**TASK DATA**
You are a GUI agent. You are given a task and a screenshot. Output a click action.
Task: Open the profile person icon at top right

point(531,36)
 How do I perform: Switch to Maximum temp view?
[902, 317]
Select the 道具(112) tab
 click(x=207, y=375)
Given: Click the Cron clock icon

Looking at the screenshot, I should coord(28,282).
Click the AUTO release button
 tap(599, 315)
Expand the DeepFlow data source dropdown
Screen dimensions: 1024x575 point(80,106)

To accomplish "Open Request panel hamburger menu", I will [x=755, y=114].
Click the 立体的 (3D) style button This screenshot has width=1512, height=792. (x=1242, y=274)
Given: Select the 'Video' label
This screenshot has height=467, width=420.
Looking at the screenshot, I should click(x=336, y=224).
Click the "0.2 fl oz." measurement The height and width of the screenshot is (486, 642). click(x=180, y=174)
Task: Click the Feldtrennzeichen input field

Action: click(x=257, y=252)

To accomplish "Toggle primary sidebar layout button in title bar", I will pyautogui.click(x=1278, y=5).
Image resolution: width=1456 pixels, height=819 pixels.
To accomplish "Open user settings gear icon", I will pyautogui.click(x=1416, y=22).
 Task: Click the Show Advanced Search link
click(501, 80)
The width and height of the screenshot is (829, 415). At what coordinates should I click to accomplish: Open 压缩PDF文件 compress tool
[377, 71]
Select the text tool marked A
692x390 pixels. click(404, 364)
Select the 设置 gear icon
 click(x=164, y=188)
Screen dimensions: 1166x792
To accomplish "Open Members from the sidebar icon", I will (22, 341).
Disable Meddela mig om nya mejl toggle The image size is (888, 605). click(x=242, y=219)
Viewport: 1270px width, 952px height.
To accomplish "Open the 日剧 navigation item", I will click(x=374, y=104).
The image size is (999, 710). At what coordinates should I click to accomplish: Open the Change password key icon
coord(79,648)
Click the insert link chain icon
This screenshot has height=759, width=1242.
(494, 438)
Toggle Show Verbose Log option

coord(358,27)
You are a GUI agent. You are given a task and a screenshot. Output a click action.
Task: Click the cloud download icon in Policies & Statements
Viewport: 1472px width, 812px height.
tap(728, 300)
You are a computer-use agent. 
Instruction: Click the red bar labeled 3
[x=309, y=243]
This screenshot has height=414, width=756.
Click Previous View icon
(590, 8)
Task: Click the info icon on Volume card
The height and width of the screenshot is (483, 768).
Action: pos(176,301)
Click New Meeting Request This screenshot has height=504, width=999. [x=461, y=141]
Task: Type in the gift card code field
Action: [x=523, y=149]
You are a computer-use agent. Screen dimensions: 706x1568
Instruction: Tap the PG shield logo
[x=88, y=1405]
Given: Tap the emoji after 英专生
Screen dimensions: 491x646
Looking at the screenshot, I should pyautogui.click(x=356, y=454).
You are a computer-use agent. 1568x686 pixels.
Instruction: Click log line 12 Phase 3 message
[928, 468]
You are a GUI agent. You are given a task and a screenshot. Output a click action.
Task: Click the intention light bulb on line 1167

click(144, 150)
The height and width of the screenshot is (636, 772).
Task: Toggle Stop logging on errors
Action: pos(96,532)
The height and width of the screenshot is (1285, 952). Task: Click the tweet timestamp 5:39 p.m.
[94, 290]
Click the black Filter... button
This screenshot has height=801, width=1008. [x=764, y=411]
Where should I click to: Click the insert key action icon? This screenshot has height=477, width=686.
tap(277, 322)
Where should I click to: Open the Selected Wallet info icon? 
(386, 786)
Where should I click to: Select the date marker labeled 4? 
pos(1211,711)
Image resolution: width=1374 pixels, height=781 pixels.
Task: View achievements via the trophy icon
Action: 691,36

**WORK REQUEST**
For the records above, state the number of lines holding the string "sidebar", without further comment.

**TASK RESULT**
2